When watching people play disc golf, it’s not surprising why it’s such a lure for people of all ages.
• Health The typical 18-hole disc golf course averages 3.3 miles, so you’ll get a good workout. “It gets you up and moving around,” says Roy. “It’s good for the cardio, because you have to do a lot of climbing hills.”
• Ease-of-Play Forget complicated rules and costly equipment. “It’s an easy game to catch on to,” says Roy. A starter disc only costs about 10 dollars, but once you get into the sport, you’ll probably want three or four discs.
• Family-Friendly “I’m seeing families on the course more often,” says Roy, “with mom and dad out there and the kids running around.” And even if the parents grow tired of playing, the kids will keep on throwing.
How to Get Started?
The discs used in disc golf are smaller and heavier than the throw-and-catch flying discs you’re probably familiar with. They also come in different versions. “You’ve got putters and drivers, and approach discs,” says Roy.
Each one flies differently due to its aerodynamics, so you’ll want to practice your throws before you hit the course.
“I highly recommend going out into a field with a friend, and you toss all your drivers to him and he tosses them back,” says Roy. “That way you get used to how they work. And you don’t have to do nearly as much walking.”

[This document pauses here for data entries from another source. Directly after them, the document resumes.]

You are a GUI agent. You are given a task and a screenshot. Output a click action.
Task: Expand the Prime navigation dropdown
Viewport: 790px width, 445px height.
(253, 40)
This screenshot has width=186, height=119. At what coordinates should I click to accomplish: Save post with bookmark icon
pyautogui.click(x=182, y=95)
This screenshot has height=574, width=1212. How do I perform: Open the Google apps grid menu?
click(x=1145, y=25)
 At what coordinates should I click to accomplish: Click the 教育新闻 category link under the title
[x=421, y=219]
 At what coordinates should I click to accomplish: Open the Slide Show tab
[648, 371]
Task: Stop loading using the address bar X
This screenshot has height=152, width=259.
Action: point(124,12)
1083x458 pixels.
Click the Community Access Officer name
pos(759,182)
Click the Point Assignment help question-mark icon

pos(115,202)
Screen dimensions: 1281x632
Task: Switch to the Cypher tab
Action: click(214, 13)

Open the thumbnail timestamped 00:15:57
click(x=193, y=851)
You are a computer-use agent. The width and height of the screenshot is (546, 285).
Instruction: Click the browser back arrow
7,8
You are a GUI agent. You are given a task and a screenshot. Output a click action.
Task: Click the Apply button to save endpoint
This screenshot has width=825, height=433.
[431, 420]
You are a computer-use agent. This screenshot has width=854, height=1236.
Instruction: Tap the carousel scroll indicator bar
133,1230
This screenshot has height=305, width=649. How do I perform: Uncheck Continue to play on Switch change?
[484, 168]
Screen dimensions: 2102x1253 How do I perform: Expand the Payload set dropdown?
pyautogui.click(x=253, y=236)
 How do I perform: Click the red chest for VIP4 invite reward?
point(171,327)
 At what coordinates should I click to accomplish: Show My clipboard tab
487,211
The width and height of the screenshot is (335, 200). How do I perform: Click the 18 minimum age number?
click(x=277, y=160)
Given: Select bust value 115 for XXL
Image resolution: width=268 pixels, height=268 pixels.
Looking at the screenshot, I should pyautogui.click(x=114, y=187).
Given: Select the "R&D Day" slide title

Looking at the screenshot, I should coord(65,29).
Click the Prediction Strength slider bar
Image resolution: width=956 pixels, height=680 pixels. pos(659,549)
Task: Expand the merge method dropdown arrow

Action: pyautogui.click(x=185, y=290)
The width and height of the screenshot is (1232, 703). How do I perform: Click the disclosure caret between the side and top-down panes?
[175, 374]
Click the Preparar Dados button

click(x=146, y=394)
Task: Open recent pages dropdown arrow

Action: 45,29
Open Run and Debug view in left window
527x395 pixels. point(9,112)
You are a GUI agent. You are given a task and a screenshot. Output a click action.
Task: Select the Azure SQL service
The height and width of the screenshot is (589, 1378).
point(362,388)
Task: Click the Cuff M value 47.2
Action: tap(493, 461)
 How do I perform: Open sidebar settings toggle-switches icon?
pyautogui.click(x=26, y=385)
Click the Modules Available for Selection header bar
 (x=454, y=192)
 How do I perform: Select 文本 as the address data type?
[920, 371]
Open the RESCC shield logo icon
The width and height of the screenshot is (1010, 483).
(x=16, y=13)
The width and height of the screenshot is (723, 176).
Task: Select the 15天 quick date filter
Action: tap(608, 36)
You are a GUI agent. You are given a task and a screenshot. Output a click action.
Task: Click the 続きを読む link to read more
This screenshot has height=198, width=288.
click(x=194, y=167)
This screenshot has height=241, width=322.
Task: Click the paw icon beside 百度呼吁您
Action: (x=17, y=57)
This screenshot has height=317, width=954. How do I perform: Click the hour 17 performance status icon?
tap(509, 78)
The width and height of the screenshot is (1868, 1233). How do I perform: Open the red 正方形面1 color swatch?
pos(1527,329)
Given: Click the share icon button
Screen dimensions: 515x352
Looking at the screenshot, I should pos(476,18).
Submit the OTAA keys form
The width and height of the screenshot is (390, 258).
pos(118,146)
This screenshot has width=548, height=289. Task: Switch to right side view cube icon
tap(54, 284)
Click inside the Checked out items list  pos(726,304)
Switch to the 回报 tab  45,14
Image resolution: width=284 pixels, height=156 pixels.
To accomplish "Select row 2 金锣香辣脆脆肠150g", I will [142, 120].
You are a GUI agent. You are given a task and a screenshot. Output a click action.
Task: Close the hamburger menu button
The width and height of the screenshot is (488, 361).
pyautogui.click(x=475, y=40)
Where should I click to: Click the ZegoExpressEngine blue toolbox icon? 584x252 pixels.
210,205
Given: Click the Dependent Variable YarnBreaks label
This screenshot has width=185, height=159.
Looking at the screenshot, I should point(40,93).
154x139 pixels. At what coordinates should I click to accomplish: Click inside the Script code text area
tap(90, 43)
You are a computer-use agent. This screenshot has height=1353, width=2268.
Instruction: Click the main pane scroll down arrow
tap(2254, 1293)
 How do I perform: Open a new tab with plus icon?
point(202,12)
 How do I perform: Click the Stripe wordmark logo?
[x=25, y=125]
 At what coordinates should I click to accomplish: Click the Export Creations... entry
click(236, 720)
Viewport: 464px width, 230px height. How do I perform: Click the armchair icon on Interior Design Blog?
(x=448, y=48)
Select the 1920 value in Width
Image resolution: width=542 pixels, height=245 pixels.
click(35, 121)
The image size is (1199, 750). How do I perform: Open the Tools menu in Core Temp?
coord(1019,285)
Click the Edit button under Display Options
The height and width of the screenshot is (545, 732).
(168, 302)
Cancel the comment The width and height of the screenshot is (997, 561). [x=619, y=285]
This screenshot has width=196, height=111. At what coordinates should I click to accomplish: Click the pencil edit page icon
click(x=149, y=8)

To learn the basics or to improve your skills, check out the workshops offered by one of the disc golf clubs in the area. When you’ve mastered a few moves, you can try your hand at a local tournament. You might even win a new disk—a great way to replace the ones you’ll inevitably lose in the piles of leaves in the fall.
If competing isn’t for you, don’t worry. There’s plenty of room in disc golf for people of all levels. “Remember that the goal of the game is to have fun,” says Roy. “If you’re not into being judged and you just want to go out there and have fun, it’s the perfect sport for it.”
Local Disc Golf Courses
• Bayville Farms Park, 4132 First Court Rd, Virginia Beach
• Munden Point Park, 2001 Pefley Ln, Virginia Beach
• New Quarter Park, 1000 Lakeshead Dr, Williamsburg
• Newport News Park, 13560 Jefferson Ave, Newport News
• Virginia Wesleyan College campus, Virginia Beach
• Waller Mill Park, 901 Airport Rd, Williamsburg
Equipment for Beginners
You’ll need three or four discs to start. Good discs for beginners weigh less than 170 grams; less than 150 grams is best for youths and people who can’t throw as hard. Start with putters and mid-range discs, and work your way up to longer-range drivers.
A gear bag is optional, but it will make it easier to carry your discs to and from the course.